367.979 Prohibited provisions
A rental-purchase agreement shall not contain a provision:
(1) Requiring a confession of judgment;
(2) Requiring a garnishment of wages;
(3) Granting authorization to the lessor of a person acting on the lessor's behalf to enter unlawfully upon the consumer's premises or to commit any breach of the peace in the repossession of goods;
. . . .

K.R.S. 367.979(1)-(3) (1990).

To the extent that the Plaintiff thereby states a compensable claim for a violation of state statute, a federal court has discretion as to whether to entertain pendent jurisdiction over state claims filed in connection with and arising out of the same facts as § 1983 actions. Kitchen v. Chippewa Valley Schs., 825 F.2d 1004 (6th Cir. 1987). However, when the federal claims against the defendants should be dismissed, then the pendent state claims should be dismissed as well. United Mine Workers of America v. Gibbs, 383 U.S. 715, 726 (1966); Gregory v. Hunt, et al., 24 F.3d 781 (6th Cir. 1994). In fact, "such a dismissal [is] in accordance with the usual course of proceedings in this circuit." Swiecicki v. Delgado, 463 F.3d 489, 503 (6th Cir. 2006) (citing, Brandenburg v.

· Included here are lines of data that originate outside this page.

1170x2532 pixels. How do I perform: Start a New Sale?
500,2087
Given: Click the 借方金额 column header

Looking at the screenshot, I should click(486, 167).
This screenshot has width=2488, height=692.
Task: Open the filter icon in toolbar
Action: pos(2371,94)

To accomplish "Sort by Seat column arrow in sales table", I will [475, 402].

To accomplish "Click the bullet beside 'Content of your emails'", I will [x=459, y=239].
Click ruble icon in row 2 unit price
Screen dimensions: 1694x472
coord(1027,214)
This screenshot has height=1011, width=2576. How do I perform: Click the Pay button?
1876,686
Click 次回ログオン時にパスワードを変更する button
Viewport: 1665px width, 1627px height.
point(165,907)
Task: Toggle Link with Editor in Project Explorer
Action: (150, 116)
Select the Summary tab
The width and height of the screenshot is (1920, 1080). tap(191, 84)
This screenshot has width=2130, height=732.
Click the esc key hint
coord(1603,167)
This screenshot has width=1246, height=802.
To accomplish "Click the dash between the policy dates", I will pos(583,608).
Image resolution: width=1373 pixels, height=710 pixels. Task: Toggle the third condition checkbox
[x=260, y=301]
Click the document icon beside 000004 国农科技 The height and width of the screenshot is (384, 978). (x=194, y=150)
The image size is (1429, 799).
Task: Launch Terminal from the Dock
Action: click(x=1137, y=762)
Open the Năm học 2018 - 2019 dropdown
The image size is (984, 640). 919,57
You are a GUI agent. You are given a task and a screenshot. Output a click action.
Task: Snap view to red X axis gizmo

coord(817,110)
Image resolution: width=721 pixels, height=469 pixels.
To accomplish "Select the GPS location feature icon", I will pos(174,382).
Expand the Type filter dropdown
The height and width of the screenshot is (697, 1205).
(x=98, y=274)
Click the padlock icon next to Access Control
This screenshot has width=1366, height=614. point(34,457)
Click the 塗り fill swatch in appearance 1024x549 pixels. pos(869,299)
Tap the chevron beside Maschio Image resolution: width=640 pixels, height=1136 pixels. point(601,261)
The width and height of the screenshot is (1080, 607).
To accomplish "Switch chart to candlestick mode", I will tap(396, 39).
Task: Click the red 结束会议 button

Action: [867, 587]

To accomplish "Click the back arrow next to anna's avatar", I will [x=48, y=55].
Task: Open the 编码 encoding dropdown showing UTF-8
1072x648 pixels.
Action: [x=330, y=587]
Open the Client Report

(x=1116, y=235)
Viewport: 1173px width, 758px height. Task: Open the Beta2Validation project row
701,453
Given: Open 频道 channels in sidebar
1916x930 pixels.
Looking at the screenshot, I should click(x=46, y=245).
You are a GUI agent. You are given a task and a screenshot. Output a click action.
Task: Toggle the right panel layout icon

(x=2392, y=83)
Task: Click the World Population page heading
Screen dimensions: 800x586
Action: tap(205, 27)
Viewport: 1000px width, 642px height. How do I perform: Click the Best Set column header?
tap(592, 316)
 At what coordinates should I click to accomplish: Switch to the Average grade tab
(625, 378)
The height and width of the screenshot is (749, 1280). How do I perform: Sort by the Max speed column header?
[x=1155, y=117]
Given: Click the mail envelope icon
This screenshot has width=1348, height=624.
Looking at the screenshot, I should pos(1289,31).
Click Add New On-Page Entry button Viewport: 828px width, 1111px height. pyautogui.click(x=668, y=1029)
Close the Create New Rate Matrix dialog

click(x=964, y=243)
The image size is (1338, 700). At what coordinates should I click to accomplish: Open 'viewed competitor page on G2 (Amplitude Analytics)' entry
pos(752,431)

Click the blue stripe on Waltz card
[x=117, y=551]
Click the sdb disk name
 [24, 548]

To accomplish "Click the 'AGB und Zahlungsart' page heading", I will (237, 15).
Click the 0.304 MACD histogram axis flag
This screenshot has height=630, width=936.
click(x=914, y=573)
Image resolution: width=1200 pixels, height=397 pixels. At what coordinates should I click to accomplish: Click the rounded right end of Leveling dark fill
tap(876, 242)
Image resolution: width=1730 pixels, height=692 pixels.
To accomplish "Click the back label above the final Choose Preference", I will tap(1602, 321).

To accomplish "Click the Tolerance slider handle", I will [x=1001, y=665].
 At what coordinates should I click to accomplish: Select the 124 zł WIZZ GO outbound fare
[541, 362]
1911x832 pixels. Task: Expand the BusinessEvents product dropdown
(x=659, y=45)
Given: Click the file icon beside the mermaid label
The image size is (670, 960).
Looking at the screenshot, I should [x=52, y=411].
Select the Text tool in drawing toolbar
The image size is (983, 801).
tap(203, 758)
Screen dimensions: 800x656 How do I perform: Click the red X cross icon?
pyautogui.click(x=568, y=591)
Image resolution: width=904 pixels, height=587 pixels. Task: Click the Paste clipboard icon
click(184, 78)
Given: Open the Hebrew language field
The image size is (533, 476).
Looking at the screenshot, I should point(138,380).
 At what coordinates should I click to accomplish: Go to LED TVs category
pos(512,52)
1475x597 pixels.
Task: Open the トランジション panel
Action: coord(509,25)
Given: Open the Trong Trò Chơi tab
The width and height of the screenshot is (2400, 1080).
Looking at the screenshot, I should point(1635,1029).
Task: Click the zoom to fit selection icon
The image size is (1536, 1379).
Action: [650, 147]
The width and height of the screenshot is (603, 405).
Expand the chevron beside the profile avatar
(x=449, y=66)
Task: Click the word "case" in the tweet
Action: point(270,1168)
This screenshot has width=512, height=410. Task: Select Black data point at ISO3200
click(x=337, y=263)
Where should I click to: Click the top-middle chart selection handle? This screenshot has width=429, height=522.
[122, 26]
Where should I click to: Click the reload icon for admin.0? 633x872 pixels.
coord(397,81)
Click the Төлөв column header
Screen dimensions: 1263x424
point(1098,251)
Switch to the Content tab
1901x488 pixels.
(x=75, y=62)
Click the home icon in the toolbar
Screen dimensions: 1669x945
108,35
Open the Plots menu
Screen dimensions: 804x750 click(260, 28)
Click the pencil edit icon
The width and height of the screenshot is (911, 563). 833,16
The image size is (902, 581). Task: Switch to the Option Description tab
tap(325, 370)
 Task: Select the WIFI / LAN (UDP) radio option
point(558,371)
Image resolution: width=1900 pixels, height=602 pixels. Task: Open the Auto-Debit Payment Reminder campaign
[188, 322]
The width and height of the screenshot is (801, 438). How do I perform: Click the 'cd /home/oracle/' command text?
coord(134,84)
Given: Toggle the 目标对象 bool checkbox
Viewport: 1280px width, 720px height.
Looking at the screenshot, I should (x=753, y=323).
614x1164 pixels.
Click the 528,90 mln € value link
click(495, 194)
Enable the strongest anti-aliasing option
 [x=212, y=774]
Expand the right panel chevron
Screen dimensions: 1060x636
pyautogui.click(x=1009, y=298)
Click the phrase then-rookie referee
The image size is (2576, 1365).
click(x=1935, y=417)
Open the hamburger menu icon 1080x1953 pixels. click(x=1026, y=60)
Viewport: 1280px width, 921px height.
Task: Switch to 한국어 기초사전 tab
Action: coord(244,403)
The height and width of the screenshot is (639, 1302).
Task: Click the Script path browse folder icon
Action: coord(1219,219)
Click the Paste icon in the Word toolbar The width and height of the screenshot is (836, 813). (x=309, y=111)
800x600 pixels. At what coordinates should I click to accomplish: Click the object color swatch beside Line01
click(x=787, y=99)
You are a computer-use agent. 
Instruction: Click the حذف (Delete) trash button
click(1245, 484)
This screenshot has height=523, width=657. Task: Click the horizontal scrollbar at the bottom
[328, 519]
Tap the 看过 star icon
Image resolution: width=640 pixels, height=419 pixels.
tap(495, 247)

Hous. Auth. of Irvine, 253 F.3d 891, 900 (6th Cir. 2001)).

Finally, even were the Plaintiff's allegations not so fatally flawed, there is another total bar to this action, under Section 1983, Bivens, or state law. The state Statute of Limitations for personal injuries under state law also governs civil rights claims under the constitution. Wilson v. Garcia, 471 U.S. 261 (1985); Frisby v. Board of Education of Boyle County, Ky. App., 707 S.W.2d 359, 361 (1986). In Kentucky, a personal injury claim must be brought within one year after the cause of action accrues. K.R.S. 413.140(1)(a). Additionally, the same one-year limitations period applies to "[a]n action for malicious prosecution, conspiracy, arrest, seduction, criminal conversation, . . . ." K.R.S. 413.140(1)(c).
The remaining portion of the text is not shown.